## Work to complete
(A) Answer these about the spin polarization thread:
(i) What spin do the interacting particles in the posted problem have?
(ii) According to the reply, what total angular momentum do the all-up and all-down states share?
(iii) What eigenvalue does the reply say the N/2 total angular momentum states have under H = PAP?
(B) Pick up the spin polarization thread after its final sentence and carry it on.
** BEGIN Extract **
Take the 2-minute tour ×
Physics Stack Exchange is a question and answer site for active researchers, academics and students of physics. It's 100% free, no registration required.

Is there a system of interacting quantum spin 1/2 particles (of any topology) whose the states where all spins are up or down are eigenstates of its Hamiltonian and yet does not conserve the total spin polarization (in the z-direction) ?

share|improve this question
add comment

1 Answer

There are plenty, the condition is very weak. For a simple example, with N spin 1/2, all spins up and all spins down both have total angular momentum N/2. You can make a Hamiltonian be zero on the N/2 total angular momentum states, so that all N/2 states are eigenstates, but it can be anything at all to the states of lower total angular momentum, without violating your condition. So, for example letting $\vec\sigma_j$ be the Pauli matrix for the n-th spin, and

$$ P = ({N/2(N/2+1)\over 2} - |\sum_j \vec\sigma_j|^2)$$

be the projection operator which zeros out the total angular momentum N/2 state, then

$$ H = P A P $$

will work, where A is any Hermitian operator at all (except for specially chosen ones). The projection on both sides guarantees that the N/2 total angular momentum states are all eigenvectors with eigenvalue zero.
** END Extract **
** BEGIN Dataset **
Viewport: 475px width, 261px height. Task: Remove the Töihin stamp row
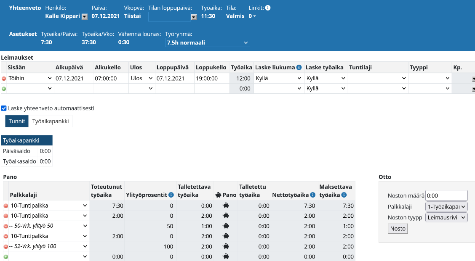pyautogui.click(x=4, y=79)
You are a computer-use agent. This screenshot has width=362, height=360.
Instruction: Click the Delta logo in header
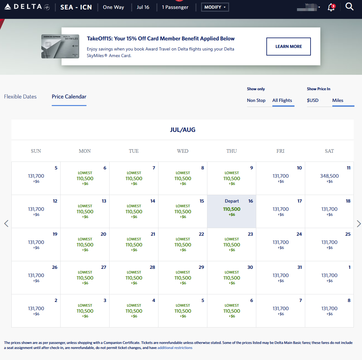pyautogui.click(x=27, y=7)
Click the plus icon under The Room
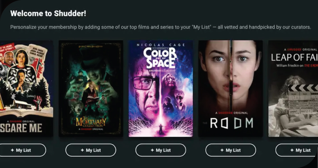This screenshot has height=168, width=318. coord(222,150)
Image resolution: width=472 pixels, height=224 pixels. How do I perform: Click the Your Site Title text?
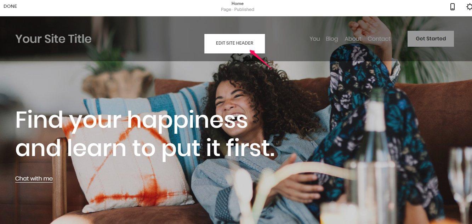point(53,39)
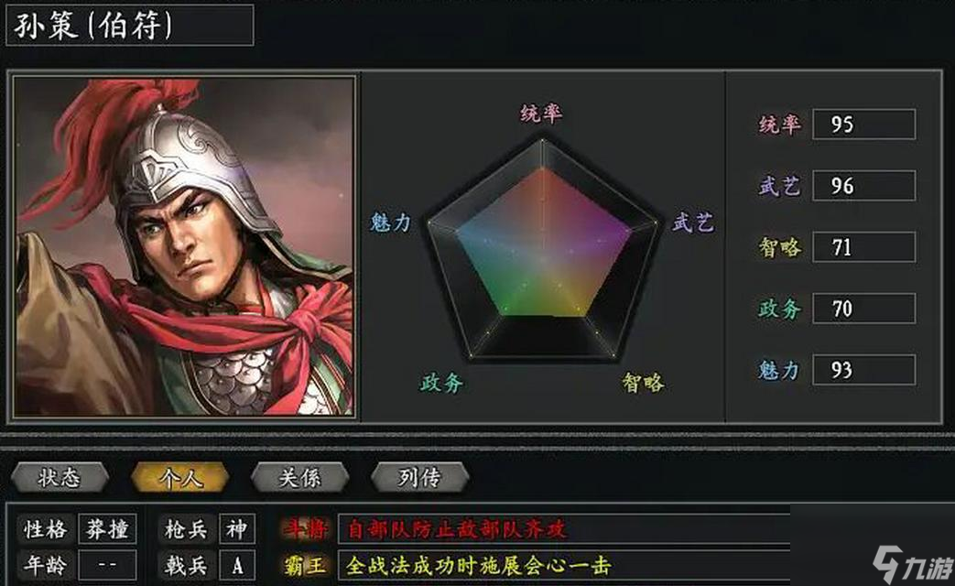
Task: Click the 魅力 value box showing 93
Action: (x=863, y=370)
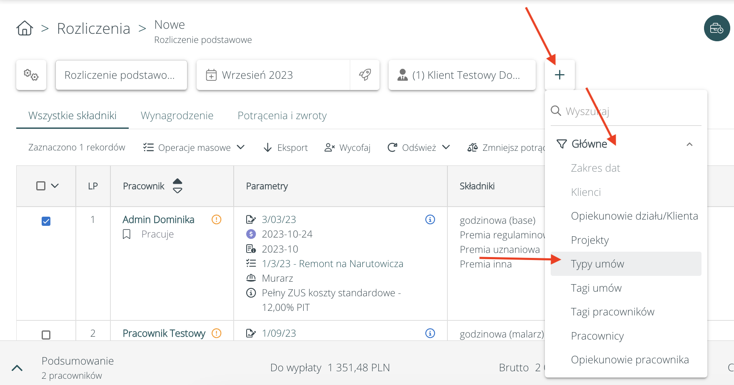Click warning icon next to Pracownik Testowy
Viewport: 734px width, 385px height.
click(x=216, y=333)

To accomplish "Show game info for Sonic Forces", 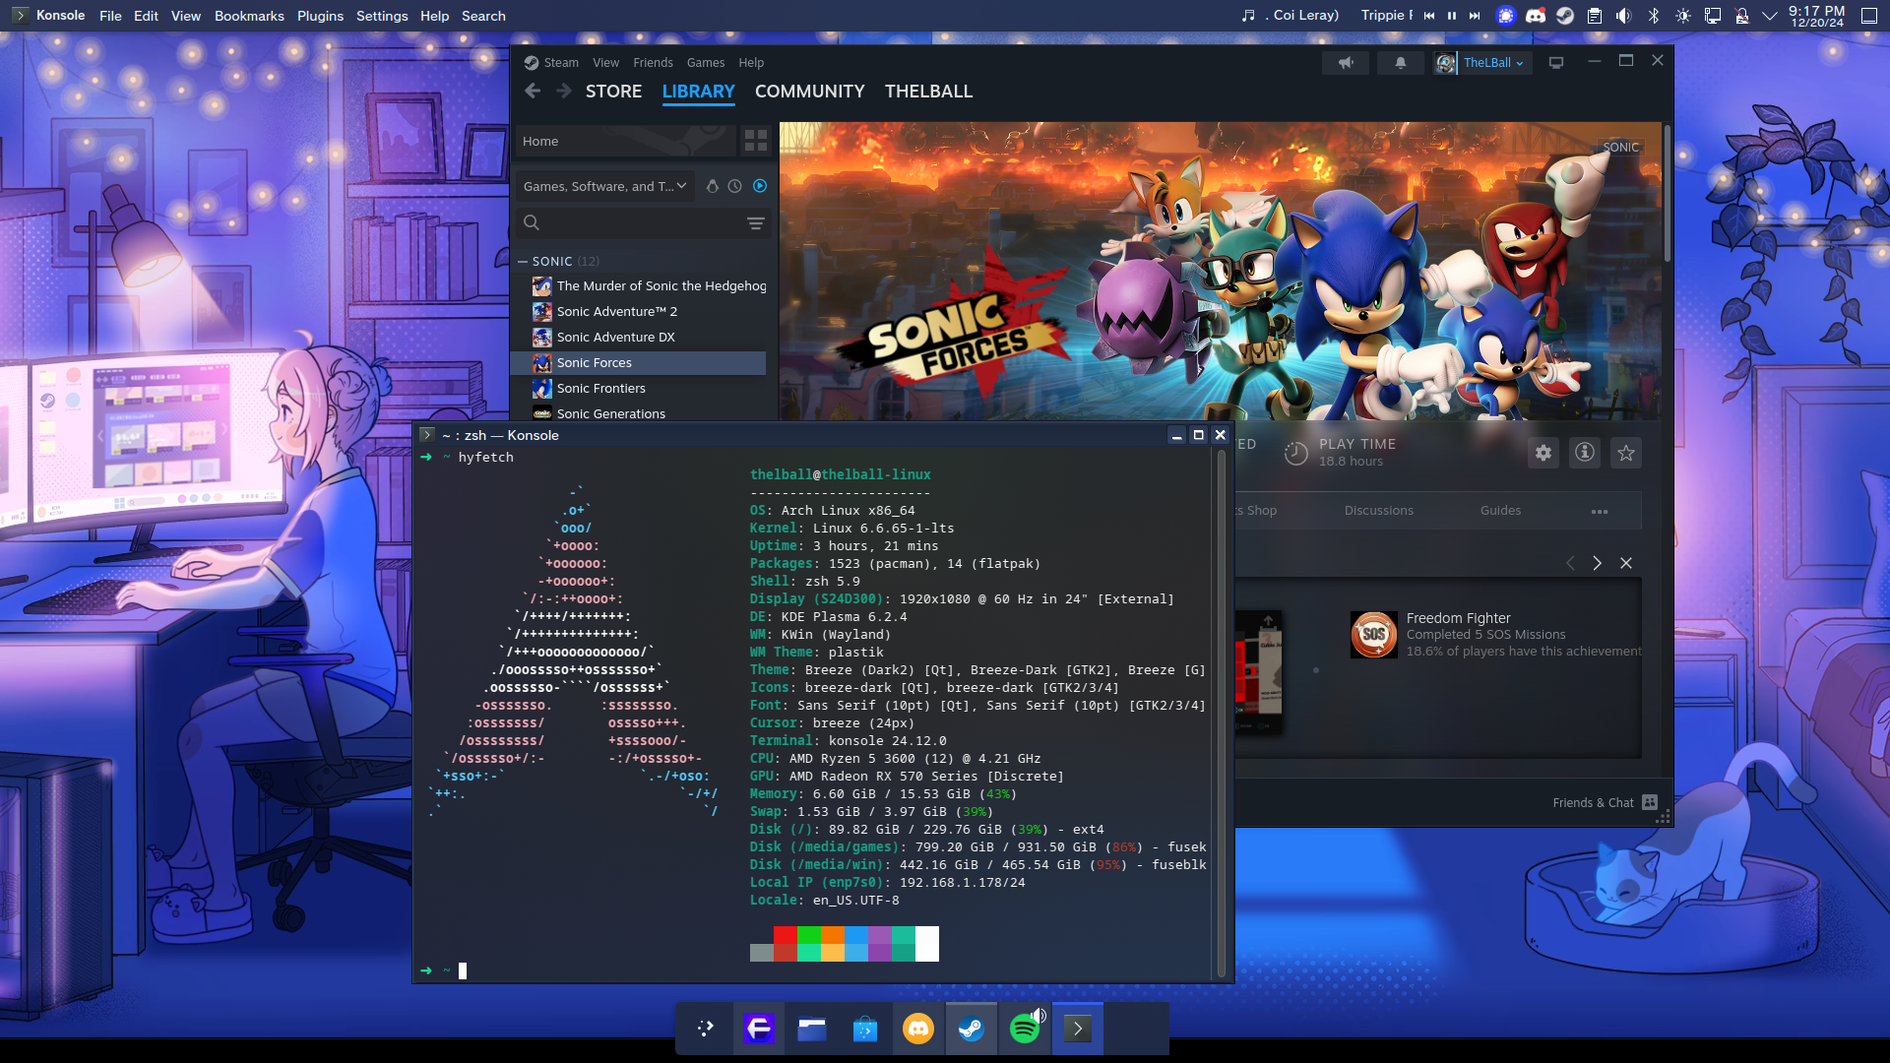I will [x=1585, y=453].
** END Dataset **
** BEGIN Dataset **
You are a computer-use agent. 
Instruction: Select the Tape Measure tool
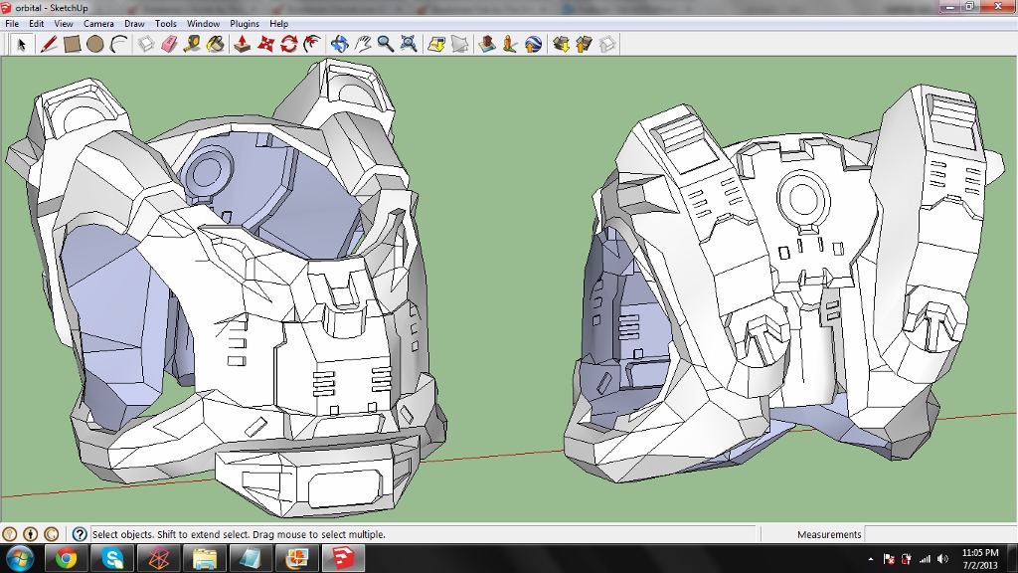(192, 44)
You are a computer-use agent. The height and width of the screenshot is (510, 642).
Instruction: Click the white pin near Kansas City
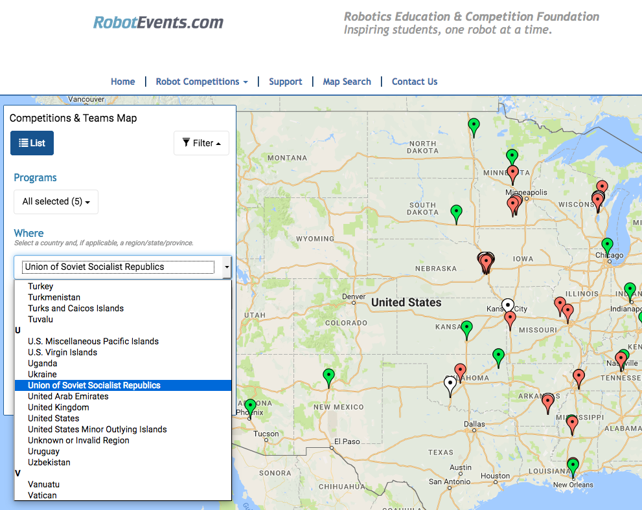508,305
** END Dataset **
## Answers for the tasks
(A)
(i) Spin 1/2.
(ii) N/2.
(iii) Zero.

(B)
But I assume you are more interested in a local spin-coupling. The construction above is global--- it requires you to decompose the total angular momentum. In this case, it's still easy to do. Make a matrix element which flips spins only when they are different. It will take adjacent |-+-> to |+-+> and adjacent |+-+> to |-+->. Both of these operations do not conserve total z spin.

The Pauli matrices suffice to expand any operator. In Pauli form $(\sigma^z_i + 1)$, and $(\sigma^z_i-1)$ project out the upper and lower component of a spin, and $\sigma^x_i$ flips a spin. So the Hamiltonian above is:

$$H = \sum_i \sigma^x_{i-1}\sigma^x_{i}\sigma^x_{i+1}( (\sigma^z_{i-1} +1)(\sigma^z_i-1)(\sigma^z_{i+1} +1) + (\sigma^z_{i+1} -1)(\sigma^z_i +1)(\sigma^z_i -1) ) $$

Which is Hermitian (the second term in the sum gives the Hermitian conjugate of the first when multiplied by all the sigma-x's).

The reason you were having trouble is probably because you wanted a two-spin nearest neighbor coupling. To preserve all up and all down, you can't change aligned-spins. This means that the only nonzero matrix elements of H are between antialigned spins, so you only have matrix elements between |+-> and |-+> at every site, and each of these two allowed transitions preserves total spin.

So only for the special case of two-spin interactions, the condition of having all up and all down preserved implies that the total z spin is conserved.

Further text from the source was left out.